Toward a Functional Understanding of Race Hatred
As early as the 1930s and 40s, decades ahead of his time, Reich challenged the prevailing views about the explosive subject of racism. He attempted to look at the problem from a deeper perspective of the irrational, destructive impulses in society. He took steps toward a scientific approach to this thorny problem. Such a functional understanding of sociology and mass psychology is still sorely lacking in current race-relation debates that often penetrate no deeper than prejudice and economic demographics.
To the narrow-minded sociologist who lacks the courage to recognize the enormous role played by the irrational in human history, the fascist race theory appears as nothing but an imperialistic interest or even a mere “prejudice.” The violence and the ubiquity of these “race prejudices” show their origin from the irrational part of the human character. The race theory is not a creation of fascism. Fascism is a creation of race hatred and its politically organized expression. Correspondingly, there is a German, Italian, Spanish, Anglo-Saxon, Jewish and Arabian fascism. The race ideology is a true biopathic character symptom of the orgastically impotent individual. (ibid., page x)
The Answer to Fascism and the Emotional Plague
In the Preface, Reich tells us in one sentence what is needed to overcome human destructiveness.
Clearly, international fascism will never be vanquished by political manoeuvre. It can only be vanquished by the natural organization of work, love and knowledge on an international scale. (ibid. page xii)
Later in the book Reich emphasizes the value of an individual’s work in overcoming fascism and the emotional plague when he raises and answers the question of whether the emotional plague can be mastered.
The answer is, Yes.
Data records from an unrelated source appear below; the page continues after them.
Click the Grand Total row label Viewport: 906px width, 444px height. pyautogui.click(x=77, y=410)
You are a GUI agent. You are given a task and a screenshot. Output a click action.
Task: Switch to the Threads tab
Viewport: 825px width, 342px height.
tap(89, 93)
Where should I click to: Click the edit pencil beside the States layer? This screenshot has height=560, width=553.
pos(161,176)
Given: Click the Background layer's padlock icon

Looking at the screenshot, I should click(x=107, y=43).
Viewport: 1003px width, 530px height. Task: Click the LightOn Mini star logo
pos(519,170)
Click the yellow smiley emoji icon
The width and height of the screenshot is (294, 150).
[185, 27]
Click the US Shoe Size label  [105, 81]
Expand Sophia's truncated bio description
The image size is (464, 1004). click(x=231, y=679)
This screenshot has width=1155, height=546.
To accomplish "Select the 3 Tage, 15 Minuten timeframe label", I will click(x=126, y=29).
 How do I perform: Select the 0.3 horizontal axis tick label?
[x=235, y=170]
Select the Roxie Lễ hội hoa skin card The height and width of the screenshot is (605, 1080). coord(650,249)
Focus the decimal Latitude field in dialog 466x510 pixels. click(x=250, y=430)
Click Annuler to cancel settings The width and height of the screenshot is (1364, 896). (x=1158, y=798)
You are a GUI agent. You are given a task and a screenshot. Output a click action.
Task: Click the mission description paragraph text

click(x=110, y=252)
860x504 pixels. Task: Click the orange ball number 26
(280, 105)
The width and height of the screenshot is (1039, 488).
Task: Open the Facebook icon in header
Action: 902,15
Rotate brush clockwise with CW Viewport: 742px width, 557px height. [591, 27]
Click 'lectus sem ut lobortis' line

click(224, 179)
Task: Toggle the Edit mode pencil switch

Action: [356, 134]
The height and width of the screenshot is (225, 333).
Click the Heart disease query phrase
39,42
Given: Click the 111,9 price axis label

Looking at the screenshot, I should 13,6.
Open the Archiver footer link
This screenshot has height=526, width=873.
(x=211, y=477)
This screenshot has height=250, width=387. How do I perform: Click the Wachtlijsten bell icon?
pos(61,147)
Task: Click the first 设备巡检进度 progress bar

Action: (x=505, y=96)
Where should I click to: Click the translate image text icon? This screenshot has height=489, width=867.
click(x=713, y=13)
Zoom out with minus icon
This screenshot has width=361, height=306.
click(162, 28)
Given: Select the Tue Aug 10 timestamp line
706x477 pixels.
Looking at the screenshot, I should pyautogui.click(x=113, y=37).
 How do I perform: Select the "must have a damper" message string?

No matter how sadistic, mystical, gossiping, unscrupulous, armored and superficial people may be, in their work function they are, of nature, forced to be rational. (ibid., page 328)
And in his inimitable way, Reich challenges the commonly held view of the antithesis between productive work and sexuality and talks about their natural healthy integration.
…the more satisfactory the sex life, the fuller and more pleasurable is the work achievement…The safeguarding of a fully gratifying sexual life of the working masses is the most important prerequisite for joyful work. (ibid., page 253)
The Biological Miscalculation in the Human Struggle for Freedom 4
Freedom requires responsibility as Reich shows from the experience of communist Russia.
Because the structure and the incapacity for freedom of the working people made them unable to adapt to the tremendous development of the social organizations, it came to pass that the “state” exercised functions which properly would have been those of the “society” of the working people. (ibid., page xxi)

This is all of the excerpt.